▶ _Your assignment_: The whole listing is to be restated, character for character.

▶ _Exercise material_:
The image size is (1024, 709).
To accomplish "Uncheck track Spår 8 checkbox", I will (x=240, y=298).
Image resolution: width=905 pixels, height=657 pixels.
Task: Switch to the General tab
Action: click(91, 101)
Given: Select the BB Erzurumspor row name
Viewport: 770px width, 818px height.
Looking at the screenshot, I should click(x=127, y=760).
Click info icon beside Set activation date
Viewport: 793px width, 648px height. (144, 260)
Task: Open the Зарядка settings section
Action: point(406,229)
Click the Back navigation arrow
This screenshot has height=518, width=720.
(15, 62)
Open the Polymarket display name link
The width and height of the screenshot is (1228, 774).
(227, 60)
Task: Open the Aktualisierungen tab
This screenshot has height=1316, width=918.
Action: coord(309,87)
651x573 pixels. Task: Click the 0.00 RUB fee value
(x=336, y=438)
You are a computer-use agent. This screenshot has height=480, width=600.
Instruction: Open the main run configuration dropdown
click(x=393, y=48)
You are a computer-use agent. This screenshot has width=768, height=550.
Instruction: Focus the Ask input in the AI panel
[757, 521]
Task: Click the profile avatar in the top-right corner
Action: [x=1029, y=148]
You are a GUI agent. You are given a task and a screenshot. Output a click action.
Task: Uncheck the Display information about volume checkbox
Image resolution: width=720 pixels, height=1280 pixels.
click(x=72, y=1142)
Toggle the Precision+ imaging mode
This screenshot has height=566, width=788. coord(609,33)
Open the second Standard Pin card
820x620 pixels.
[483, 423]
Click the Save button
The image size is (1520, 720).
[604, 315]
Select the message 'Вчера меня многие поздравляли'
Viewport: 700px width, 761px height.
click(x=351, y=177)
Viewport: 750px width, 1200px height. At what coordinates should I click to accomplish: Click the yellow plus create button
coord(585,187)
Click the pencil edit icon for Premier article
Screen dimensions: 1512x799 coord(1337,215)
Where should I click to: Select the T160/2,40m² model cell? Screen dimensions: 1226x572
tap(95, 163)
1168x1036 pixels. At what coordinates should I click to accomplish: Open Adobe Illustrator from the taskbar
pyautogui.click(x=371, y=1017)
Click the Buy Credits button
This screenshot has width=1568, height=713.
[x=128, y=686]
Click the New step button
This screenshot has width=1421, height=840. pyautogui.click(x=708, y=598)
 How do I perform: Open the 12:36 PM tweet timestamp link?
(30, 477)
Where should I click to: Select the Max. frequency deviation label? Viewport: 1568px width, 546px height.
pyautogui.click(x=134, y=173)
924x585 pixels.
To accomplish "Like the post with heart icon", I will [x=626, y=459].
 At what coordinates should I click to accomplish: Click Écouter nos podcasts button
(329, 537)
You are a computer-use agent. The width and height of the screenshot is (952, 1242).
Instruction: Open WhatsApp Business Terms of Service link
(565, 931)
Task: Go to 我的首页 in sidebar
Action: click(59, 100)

▶ _The completed task_:
The image size is (1024, 709).
To accomplish "Uncheck track Spår 8 checkbox", I will (x=240, y=298).
Image resolution: width=905 pixels, height=657 pixels.
Task: Switch to the General tab
Action: click(91, 101)
Given: Select the BB Erzurumspor row name
Viewport: 770px width, 818px height.
Looking at the screenshot, I should click(x=127, y=760).
Click info icon beside Set activation date
Viewport: 793px width, 648px height. (144, 260)
Task: Open the Зарядка settings section
Action: point(406,229)
Click the Back navigation arrow
This screenshot has height=518, width=720.
(15, 62)
Open the Polymarket display name link
The width and height of the screenshot is (1228, 774).
(227, 60)
Task: Open the Aktualisierungen tab
This screenshot has height=1316, width=918.
Action: coord(309,87)
651x573 pixels. Task: Click the 0.00 RUB fee value
(x=336, y=438)
You are a computer-use agent. This screenshot has height=480, width=600.
Instruction: Open the main run configuration dropdown
click(x=393, y=48)
You are a computer-use agent. This screenshot has width=768, height=550.
Instruction: Focus the Ask input in the AI panel
[757, 521]
Task: Click the profile avatar in the top-right corner
Action: [x=1029, y=148]
You are a GUI agent. You are given a task and a screenshot. Output a click action.
Task: Uncheck the Display information about volume checkbox
Image resolution: width=720 pixels, height=1280 pixels.
click(x=72, y=1142)
Toggle the Precision+ imaging mode
This screenshot has height=566, width=788. coord(609,33)
Open the second Standard Pin card
820x620 pixels.
[483, 423]
Click the Save button
The image size is (1520, 720).
[604, 315]
Select the message 'Вчера меня многие поздравляли'
Viewport: 700px width, 761px height.
click(x=351, y=177)
Viewport: 750px width, 1200px height. At what coordinates should I click to accomplish: Click the yellow plus create button
coord(585,187)
Click the pencil edit icon for Premier article
Screen dimensions: 1512x799 coord(1337,215)
Where should I click to: Select the T160/2,40m² model cell? Screen dimensions: 1226x572
tap(95, 163)
1168x1036 pixels. At what coordinates should I click to accomplish: Open Adobe Illustrator from the taskbar
pyautogui.click(x=371, y=1017)
Click the Buy Credits button
This screenshot has width=1568, height=713.
[x=128, y=686]
Click the New step button
This screenshot has width=1421, height=840. pyautogui.click(x=708, y=598)
 How do I perform: Open the 12:36 PM tweet timestamp link?
(30, 477)
Where should I click to: Select the Max. frequency deviation label? Viewport: 1568px width, 546px height.
pyautogui.click(x=134, y=173)
924x585 pixels.
To accomplish "Like the post with heart icon", I will [x=626, y=459].
 At what coordinates should I click to accomplish: Click Écouter nos podcasts button
(329, 537)
You are a computer-use agent. The width and height of the screenshot is (952, 1242).
Instruction: Open WhatsApp Business Terms of Service link
(565, 931)
Task: Go to 我的首页 in sidebar
Action: click(59, 100)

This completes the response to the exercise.